Kim Myong Song, desertor que hoje trabalha como repórter em um dos maiores jornais diários da Coreia do Sul, o Chosun Ilbo, foi impedido de cobrir um evento em Panmunjom, na zona desmilitarizada da fronteira.
Desde 2013, ele escreve sobre assuntos relativos à Coreia do Norte, mas naquela ocasião, o Ministério da Unificação disse que os "procedimentos eram necessários" devido à "circunstância especial" do encontro.
"Isso me machucou", ele disse à BBC.
"Os desertores são cidadãos sul-coreanos. Nós abandonamos uma ditadura opressora e viemos à Coreia do Sul colocando toda a nossa confiança em um governo democrático.
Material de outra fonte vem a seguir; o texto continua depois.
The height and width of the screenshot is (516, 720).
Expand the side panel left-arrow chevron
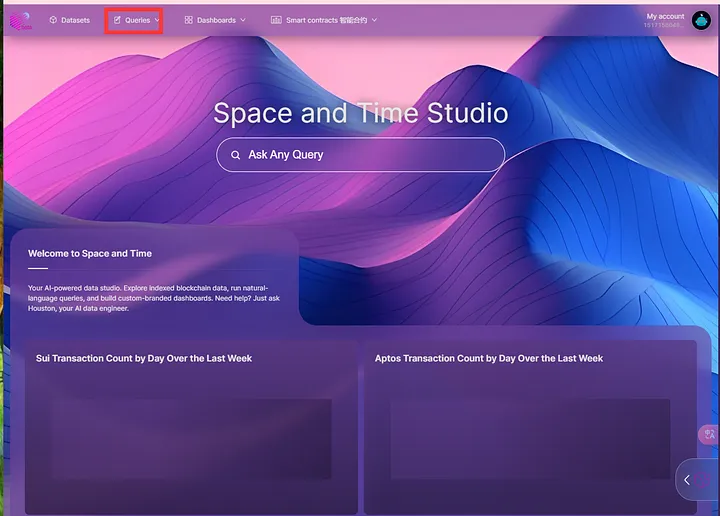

Esse governo, contudo, decidiu excluir um jornalista desertor mesmo quando a Coreia do Norte não havia se manifestado a respeito do assunto."
"Isso nos faz sentir vulneráveis e temer que o governo da Coreia do Sul possa nos renegar ou deixar de nos proteger."
Valiosa fonte de informação
Há uma série de benefícios, entretanto, em acolher desertores norte-coreanos - particularmente os que tinham conexão com os líderes do país.
Kim Jeong-bong, diretor do Instituto de Estratégia de Segurança Nacional, baseado em Seul, afirmou que, neste momento, Jo Song-gil seria uma fonte valiosa de informação.
"Através de Jo, nós podemos saber, por exemplo, sobre as razões dadas pela Coreia do Norte para sua recente estratégia diplomática, sobre que tipo de ordens o governo tem dados à elite de diplomatas na esteira das três últimas reuniões entre Norte e Sul", explicou.
"É possível que Kim Jong-un tenha dito a seus diplomatas que está tentando trabalhar com a Coreia do Sul para garantir maior apoio econômico ou que tenha falado que nunca abrirá mão do programa nuclear mesmo depois de se aproximar dos Estados Unidos."
"Sobretudo Jo (é uma fonte de informação valiosa). Tanto seu pai e quanto seu sogro são diplomatas de alto escalão. Seu sogro era chefe de cerimonial do Ministério das Relações Exteriores, o que significa que ele estava sentado ao lado de Kim Il-sung e Kim Jong-il quando eles estavam em eventos com líderes estrangeiros. É possível que, se Jo viesse à Coreia do Sul, nós conseguíssemos juntar as peças do quebra-cabeça e preencher lacunas de 70 anos de História da diplomacia norte-coreana."
Kim acredita que Jo tenha ido para os Estados Unidos - e é improvável que se saiba mais sobre o caso enquanto Washington e Seul estiverem dialogando com Pyongyang.
"É bem possível que os EUA não se manifestem sobre o assunto. Quando Chang Sung Gil, embaixador no Egito, e seu irmão Chang Sung Ho, da missão comercial da Coreia do Norte na França, recorreram ao país, também não houve pronunciamento."
"É muito provável que o caso de Jo tenha destino parecido."